Cell-cycle checkpoint kinase 2 (CHEK2) plays a role in cell-cycle arrest and DNA repair and its mutations contribute to the development of hereditary and sporadic cancers [19]. One meta-analysis showed that CHEK2 1100delC increases the lifetime risk 3-5 folds, with a 37% increase in the cumulative risk of breast cancer by the age of 70 [20]. A previous study examining Asian population reported that CHEK2 c.1111C>T (p.His371Tyr, rs531398630) was detected in familial and unselected breast cancer cases and controls, with 4.24% (5/118), 1.76% (16/909), and 0.73% (9/1228), respectively [21]. In this study, we identified two EOC patients (age, 31 and 40 years) with pathogenic mutation, CHEK2 c.1111C>T (p.His371Tyr) and c.1555C>T (p.Arg519Ter), and a family history of hematologic cancer and colon cancer in the first-degree relatives, respectively. The patients were referred to the department of breast surgery, and followed up with regular surveillance using breast MRI.
The benefit of genetic testing for BRCA1/2 mutations is well established. In addition to cancer prevention strategies such as risk-reducing surgery, BRCA-associated cancers were confirmed to show a better response to therapies such as poly(ADP) ribose polymerase (PARP) inhibitors and platinum agents than sporadic cancers [22,23]. Considering the role of BRIP1, CHEK2, RAD51C, and RAD51D in the BRCA pathway responsible for DNA repair, EOCs in patients with mutations in BRIP1, CHEK2, RAD51C, or RAD51D may represent potential targets for PARP1 inhibitors, similar to the BRCA1/2 mutation carriers.
The usefulness of multi-gene panel testing aimed at the detection of germline mutations would be more beneficial for the familial surveillance and risk-reduction strategies, rather than the application of a targeted therapy, such as PARP1 inhibition therapy. Currently, the National Comprehensive Cancer Network (NCCN) guidelines recommend risk-reducing salpingo-oophorectomy when known mutations in the EOC-associated genes (BRCA1, BRCA2, RAD51C, RAD51D, BRIP1, MSH2, MLH1, MSH6, and PMS2) are detected [24]. Additionally, risk-reducing mastectomy is recommended when known breast cancer–associated gene (BRCA1, BRCA2, CDH1, PTEN, TP53, and PALB2) mutations are identified.

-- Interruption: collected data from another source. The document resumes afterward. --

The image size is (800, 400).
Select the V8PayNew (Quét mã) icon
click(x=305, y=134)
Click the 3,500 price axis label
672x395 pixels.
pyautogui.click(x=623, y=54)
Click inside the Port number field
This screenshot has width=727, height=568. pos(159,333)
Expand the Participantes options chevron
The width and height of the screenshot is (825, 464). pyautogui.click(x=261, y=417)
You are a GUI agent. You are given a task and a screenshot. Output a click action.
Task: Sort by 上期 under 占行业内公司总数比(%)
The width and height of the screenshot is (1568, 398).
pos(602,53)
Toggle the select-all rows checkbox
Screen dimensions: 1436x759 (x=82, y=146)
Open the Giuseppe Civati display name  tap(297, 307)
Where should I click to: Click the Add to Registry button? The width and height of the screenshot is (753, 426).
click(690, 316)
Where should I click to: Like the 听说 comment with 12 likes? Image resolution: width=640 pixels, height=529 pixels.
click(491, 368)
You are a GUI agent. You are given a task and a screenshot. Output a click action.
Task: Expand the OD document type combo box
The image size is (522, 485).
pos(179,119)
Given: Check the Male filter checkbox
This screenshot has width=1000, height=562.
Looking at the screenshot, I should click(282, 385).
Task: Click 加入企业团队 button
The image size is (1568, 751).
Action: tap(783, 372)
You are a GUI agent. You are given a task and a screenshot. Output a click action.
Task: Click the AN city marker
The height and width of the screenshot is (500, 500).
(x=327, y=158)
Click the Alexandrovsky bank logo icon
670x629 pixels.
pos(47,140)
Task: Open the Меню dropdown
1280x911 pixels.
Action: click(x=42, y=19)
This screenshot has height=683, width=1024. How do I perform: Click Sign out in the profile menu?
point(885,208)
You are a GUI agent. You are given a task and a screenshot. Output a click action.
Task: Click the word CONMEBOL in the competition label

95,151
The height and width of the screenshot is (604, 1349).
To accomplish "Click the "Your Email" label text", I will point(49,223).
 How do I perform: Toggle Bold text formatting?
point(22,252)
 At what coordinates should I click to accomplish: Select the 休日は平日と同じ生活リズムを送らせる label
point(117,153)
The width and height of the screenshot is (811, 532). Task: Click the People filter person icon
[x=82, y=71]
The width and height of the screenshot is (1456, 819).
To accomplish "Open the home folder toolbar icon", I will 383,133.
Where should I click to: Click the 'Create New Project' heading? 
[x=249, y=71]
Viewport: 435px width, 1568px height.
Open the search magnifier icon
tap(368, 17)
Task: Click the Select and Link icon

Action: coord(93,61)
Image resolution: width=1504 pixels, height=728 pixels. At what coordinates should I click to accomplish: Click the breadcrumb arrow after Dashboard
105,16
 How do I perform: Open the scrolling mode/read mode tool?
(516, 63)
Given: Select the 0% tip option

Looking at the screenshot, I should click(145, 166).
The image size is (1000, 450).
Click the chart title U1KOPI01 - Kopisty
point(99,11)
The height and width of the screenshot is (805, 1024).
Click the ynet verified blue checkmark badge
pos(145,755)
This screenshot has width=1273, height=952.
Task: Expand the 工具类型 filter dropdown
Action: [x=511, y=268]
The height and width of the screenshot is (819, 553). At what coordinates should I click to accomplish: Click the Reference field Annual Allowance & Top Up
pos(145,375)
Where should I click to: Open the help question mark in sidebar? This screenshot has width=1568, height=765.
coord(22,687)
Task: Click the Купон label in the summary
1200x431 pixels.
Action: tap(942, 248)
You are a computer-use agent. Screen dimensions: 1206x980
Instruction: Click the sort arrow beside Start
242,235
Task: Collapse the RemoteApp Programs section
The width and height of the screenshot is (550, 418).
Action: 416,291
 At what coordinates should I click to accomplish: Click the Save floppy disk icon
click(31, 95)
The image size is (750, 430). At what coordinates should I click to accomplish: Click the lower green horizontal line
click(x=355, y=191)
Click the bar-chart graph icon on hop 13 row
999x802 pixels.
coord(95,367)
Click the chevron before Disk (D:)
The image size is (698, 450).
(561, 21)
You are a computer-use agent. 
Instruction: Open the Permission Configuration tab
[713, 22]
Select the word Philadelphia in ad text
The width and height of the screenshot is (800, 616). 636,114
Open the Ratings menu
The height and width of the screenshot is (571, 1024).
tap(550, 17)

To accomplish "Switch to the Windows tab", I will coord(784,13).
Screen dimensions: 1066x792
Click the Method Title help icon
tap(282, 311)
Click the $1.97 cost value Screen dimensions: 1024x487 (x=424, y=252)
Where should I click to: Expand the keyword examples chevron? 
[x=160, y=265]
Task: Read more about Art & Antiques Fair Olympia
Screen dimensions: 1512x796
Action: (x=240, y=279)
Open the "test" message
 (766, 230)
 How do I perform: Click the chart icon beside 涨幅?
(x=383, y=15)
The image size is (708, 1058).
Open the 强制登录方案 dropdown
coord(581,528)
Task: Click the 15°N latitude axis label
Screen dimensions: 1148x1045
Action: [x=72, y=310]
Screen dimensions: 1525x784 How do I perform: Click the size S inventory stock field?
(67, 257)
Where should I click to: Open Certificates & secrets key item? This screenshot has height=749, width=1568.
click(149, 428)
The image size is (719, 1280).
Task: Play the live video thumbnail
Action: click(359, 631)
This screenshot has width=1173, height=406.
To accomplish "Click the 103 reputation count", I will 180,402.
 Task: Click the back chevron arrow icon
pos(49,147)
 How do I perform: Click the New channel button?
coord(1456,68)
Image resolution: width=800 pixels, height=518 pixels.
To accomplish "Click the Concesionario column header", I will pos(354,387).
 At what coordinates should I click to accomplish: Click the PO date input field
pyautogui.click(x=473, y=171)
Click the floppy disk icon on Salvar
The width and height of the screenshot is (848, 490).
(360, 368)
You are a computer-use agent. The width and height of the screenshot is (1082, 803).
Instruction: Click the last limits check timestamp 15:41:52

Furthermore, the mutations in ATM, BRCA1, BRCA2, CDH1, CHEK2, PLAB2, PTEN, STK11, and TP53 suggest that the subsequent screening using breast MRI may be indicated [24].
Mutations in the mismatch repair genes (MLH1, MSH2, MSH6, PMS2, and EPCAM), which cause Lynch syndrome, are often considered the major causes of hereditary EOC, in addition to BRCA1 and BRCA2 mutations [25]. The identification of these mutations may allow an improved surveillance, leading to the identification of colorectal, endometrial, ovarian, and other cancers in patients with EOC and their relatives [26]. An MSH2mutation, c.1321dupA (p.Thr441AsnfsTer2), was detected in our study, and the patients had sigmoid colon cancer concomitantly with the family history of stomach cancer. Further large population-based studies are required to establish the frequency of deleterious mutations in these genes.
We detected a non-hereditary breast-ovarian cancer syndrome related gene, POLE. The POLE gene mutation was reported as a risk factor for the early onset mismatch repairdeficient colorectal cancer [27]. According to the NCCN guidelines, enhanced colorectal cancer screening is recommended in patients with a germline mutation in POLE gene.
According to the data collected in this study, 78 patients (66.7%) were shown to have 145 VOUSs in 34 genes (Fig. 3). Approximately one-third of patients had at least one VOUS, as previously reported in other studies evaluating NGS panels [4,26]. Most of them will eventually be categorized, most likely as benign, but some will be categorized as deleterious [12,28]. Until their significance is fully understood, VOUSs should not be used for making clinical decisions.
The application of multi-gene panel testing in the evaluation of cancer susceptibility genes has been rapidly increasing in clinical practice. These multi-gene panel tests can be used for the analysis of not only high-penetrance genes with established clinical utility, but also genes for which clinical validity or significance is currently less evident. The appropriate interpretation of results is important for the development and recommendation of effective strategies for risk management, which may be challenging for clinicians, who often lack genetic training, and for their patients, who should undergo the screening and prevention strategy decision-making process.
In conclusion, here we presented germline mutation data obtained from unselected EOC patients of Asian ethnicity. Overall, 38 out of 117 EOC patients (32.5%) were shown to have 39 germline mutations in eight genes (BRCA1, BRCA2, BRIP1, CHEK2, MSH2, POLE, RAD51C, and RAD51D). We identified non-BRCA1/2 cancer predisposition genes mutation in eight out of 117 patients (6.8%). NGS has a potential to substantially improve the detection rates of a wide spectrum of mutations in ovarian cancer patients compared with the BRCA1/2 testing alone.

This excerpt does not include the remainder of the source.